Aim of the exercise:
All of the data that follows should be output again without any alteration.

Collected data
^^^^

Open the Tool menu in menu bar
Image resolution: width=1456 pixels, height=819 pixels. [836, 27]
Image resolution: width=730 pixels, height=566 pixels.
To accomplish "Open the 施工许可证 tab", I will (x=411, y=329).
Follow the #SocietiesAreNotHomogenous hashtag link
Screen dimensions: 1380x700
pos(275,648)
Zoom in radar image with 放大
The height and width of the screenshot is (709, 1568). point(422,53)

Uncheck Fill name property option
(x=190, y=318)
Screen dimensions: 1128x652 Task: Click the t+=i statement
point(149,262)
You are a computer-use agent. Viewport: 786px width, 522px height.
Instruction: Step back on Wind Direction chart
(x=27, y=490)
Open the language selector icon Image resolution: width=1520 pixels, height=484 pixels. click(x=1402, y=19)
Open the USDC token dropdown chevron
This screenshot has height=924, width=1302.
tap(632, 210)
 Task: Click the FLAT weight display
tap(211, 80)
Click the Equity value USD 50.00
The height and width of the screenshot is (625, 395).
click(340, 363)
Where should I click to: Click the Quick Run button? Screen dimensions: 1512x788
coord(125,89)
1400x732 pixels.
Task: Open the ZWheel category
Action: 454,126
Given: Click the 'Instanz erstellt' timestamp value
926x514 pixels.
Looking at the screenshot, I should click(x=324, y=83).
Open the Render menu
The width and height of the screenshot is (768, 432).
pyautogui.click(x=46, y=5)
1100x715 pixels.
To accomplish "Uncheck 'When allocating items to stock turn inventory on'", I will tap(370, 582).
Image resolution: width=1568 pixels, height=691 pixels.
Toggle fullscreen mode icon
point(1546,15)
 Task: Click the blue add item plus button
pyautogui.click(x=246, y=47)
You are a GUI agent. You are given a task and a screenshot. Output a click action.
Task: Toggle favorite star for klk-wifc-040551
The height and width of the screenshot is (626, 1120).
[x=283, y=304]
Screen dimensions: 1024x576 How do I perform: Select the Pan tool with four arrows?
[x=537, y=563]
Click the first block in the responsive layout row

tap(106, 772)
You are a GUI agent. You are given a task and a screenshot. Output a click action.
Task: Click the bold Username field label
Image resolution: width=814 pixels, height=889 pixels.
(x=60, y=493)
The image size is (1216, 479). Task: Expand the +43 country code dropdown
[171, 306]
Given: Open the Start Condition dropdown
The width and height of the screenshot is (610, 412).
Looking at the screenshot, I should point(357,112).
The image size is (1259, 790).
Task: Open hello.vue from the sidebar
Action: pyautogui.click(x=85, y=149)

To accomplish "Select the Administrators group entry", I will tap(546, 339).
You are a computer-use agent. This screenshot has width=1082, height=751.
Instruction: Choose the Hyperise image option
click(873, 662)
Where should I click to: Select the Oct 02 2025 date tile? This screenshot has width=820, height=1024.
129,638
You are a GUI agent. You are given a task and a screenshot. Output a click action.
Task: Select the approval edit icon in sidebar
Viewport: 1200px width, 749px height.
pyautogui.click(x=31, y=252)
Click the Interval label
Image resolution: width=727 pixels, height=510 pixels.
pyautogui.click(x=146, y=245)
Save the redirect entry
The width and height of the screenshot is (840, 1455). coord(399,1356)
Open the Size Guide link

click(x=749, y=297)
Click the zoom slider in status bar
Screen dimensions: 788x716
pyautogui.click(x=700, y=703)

^^^^

Answer to this exercise:
Open the Tool menu in menu bar
Image resolution: width=1456 pixels, height=819 pixels. [836, 27]
Image resolution: width=730 pixels, height=566 pixels.
To accomplish "Open the 施工许可证 tab", I will (x=411, y=329).
Follow the #SocietiesAreNotHomogenous hashtag link
Screen dimensions: 1380x700
pos(275,648)
Zoom in radar image with 放大
The height and width of the screenshot is (709, 1568). point(422,53)

Uncheck Fill name property option
(x=190, y=318)
Screen dimensions: 1128x652 Task: Click the t+=i statement
point(149,262)
You are a computer-use agent. Viewport: 786px width, 522px height.
Instruction: Step back on Wind Direction chart
(x=27, y=490)
Open the language selector icon Image resolution: width=1520 pixels, height=484 pixels. click(x=1402, y=19)
Open the USDC token dropdown chevron
This screenshot has height=924, width=1302.
tap(632, 210)
 Task: Click the FLAT weight display
tap(211, 80)
Click the Equity value USD 50.00
The height and width of the screenshot is (625, 395).
click(340, 363)
Where should I click to: Click the Quick Run button? Screen dimensions: 1512x788
coord(125,89)
1400x732 pixels.
Task: Open the ZWheel category
Action: 454,126
Given: Click the 'Instanz erstellt' timestamp value
926x514 pixels.
Looking at the screenshot, I should click(x=324, y=83).
Open the Render menu
The width and height of the screenshot is (768, 432).
pyautogui.click(x=46, y=5)
1100x715 pixels.
To accomplish "Uncheck 'When allocating items to stock turn inventory on'", I will tap(370, 582).
Image resolution: width=1568 pixels, height=691 pixels.
Toggle fullscreen mode icon
point(1546,15)
 Task: Click the blue add item plus button
pyautogui.click(x=246, y=47)
You are a GUI agent. You are given a task and a screenshot. Output a click action.
Task: Toggle favorite star for klk-wifc-040551
The height and width of the screenshot is (626, 1120).
[x=283, y=304]
Screen dimensions: 1024x576 How do I perform: Select the Pan tool with four arrows?
[x=537, y=563]
Click the first block in the responsive layout row

tap(106, 772)
You are a GUI agent. You are given a task and a screenshot. Output a click action.
Task: Click the bold Username field label
Image resolution: width=814 pixels, height=889 pixels.
(x=60, y=493)
The image size is (1216, 479). Task: Expand the +43 country code dropdown
[171, 306]
Given: Open the Start Condition dropdown
The width and height of the screenshot is (610, 412).
Looking at the screenshot, I should point(357,112).
The image size is (1259, 790).
Task: Open hello.vue from the sidebar
Action: pyautogui.click(x=85, y=149)

To accomplish "Select the Administrators group entry", I will tap(546, 339).
You are a computer-use agent. This screenshot has width=1082, height=751.
Instruction: Choose the Hyperise image option
click(873, 662)
Where should I click to: Select the Oct 02 2025 date tile? This screenshot has width=820, height=1024.
129,638
You are a GUI agent. You are given a task and a screenshot. Output a click action.
Task: Select the approval edit icon in sidebar
Viewport: 1200px width, 749px height.
pyautogui.click(x=31, y=252)
Click the Interval label
Image resolution: width=727 pixels, height=510 pixels.
pyautogui.click(x=146, y=245)
Save the redirect entry
The width and height of the screenshot is (840, 1455). coord(399,1356)
Open the Size Guide link

click(x=749, y=297)
Click the zoom slider in status bar
Screen dimensions: 788x716
pyautogui.click(x=700, y=703)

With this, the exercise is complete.